Monday, Jul. 13, 1981
Charmed Life
Spadolini passes a test
Only hours after he had been sworn into office last week, Prime Minister Giovanni Spadolini abruptly encountered his first test in the uses of power. Angry labor leaders were threatening to paralyze the country with a general strike if the Italian industrialists' association unilaterally broke a six-year-old agreement linking wage increases to the official inflation rate. Both sides were adamant; a clash seemed inevitable. Spadolini spent the night threatening and cajoling until the industrialists' association, Confindustria, agreed to meet again with the government and the unions to discuss all aspects of rising labor costs. "I'm still only a baby, but I'm not afraid of falling down," said Spadolini. "The right way to conserve power is to exercise it." It was an auspicious start for the bachelor, 56, leader of the small Republican Party and the first non-Christian Democrat since the war to head an Italian government.

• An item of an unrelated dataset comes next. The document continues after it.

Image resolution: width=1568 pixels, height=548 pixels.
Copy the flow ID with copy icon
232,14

For the moment at least, Spadolini appeared to be leading a charmed political life as the only alternative to new parliamentary elections that none of the bigger parties want. Tainted by the murky P2 Masonic Lodge scandal, the nation's biggest party, the Christian Democrats, were unacceptable to Socialist Leader Bettino Craxi, whose party made spectacular gains last month in local elections across the country. For their part, the Christian Democrats would have refused to participate in any government headed by the ambitious Craxi. Under the circumstances, President Sandro Pertini wisely turned to Spadolini, a former political science professor and journalist with high intelligence, a well-known capacity for work and an impressive record as an administrator.

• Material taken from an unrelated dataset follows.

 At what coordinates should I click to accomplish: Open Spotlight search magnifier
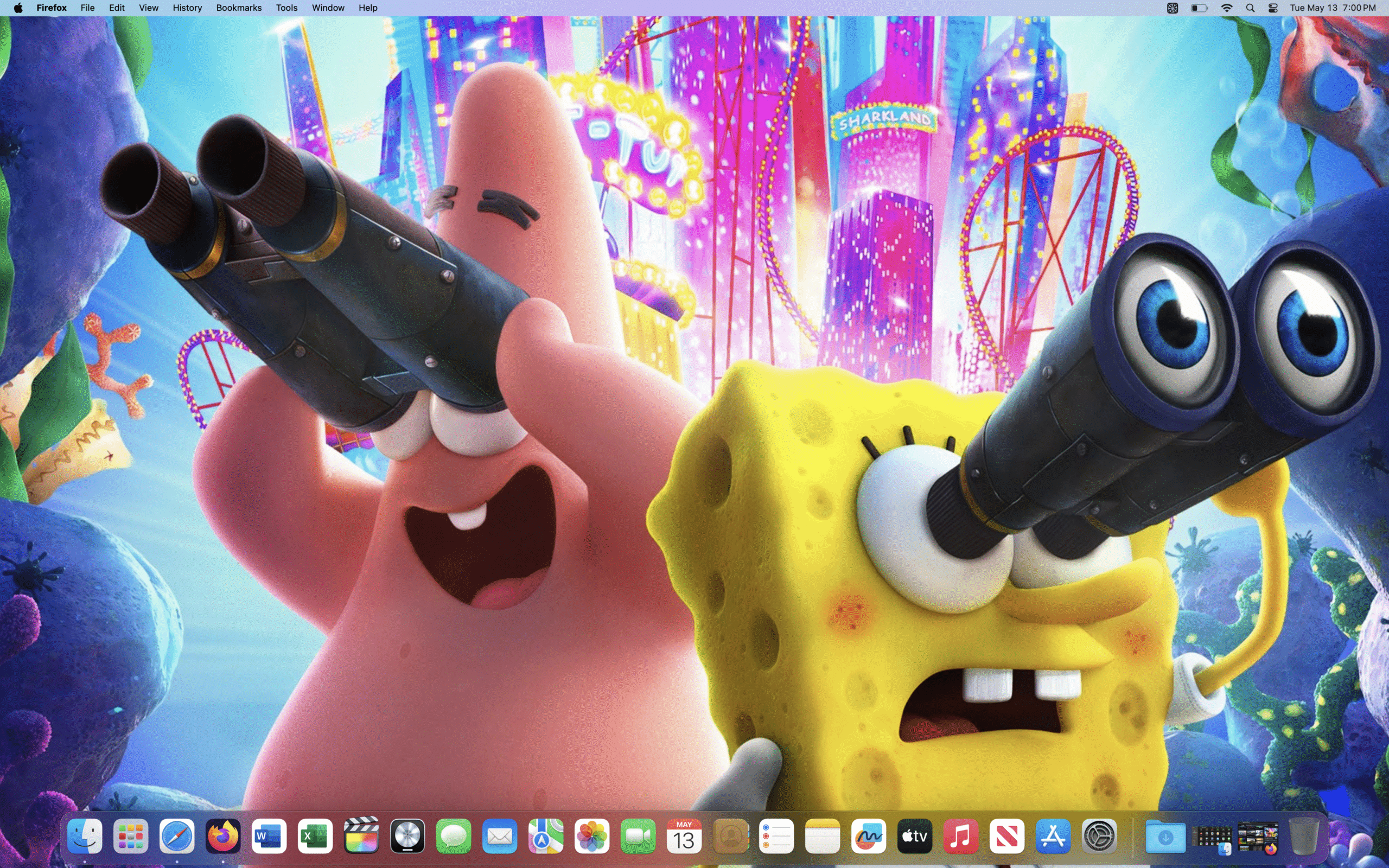(x=1250, y=8)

Although Spadolini personally represents political change, his government turned out to be more of the same. Out of his 27-member Cabinet, there are 15 Christian Democrats, and they hold the key posts of Foreign Affairs, Interior, Justice, Treasury and Industry. Moreover, Spadolini this week presents a program to parliament much like that of his predecessor, Arnaldo Forlani. In fact, the Italian economy is so dangerously out of control that any government would have few alternatives.
Spadolini has inherited an inflation rate that is running at 20% annually for the second consecutive year, high and rising labor costs and a crippling budget deficit of about $45 billion this year. Until now a succession of weak coalition governments have found it politically impossible to push through cuts in government spending or to halt the inflationary system of indexing wages to price increases. It is now Spadolini's turn to try, but he is not expected to fare much better.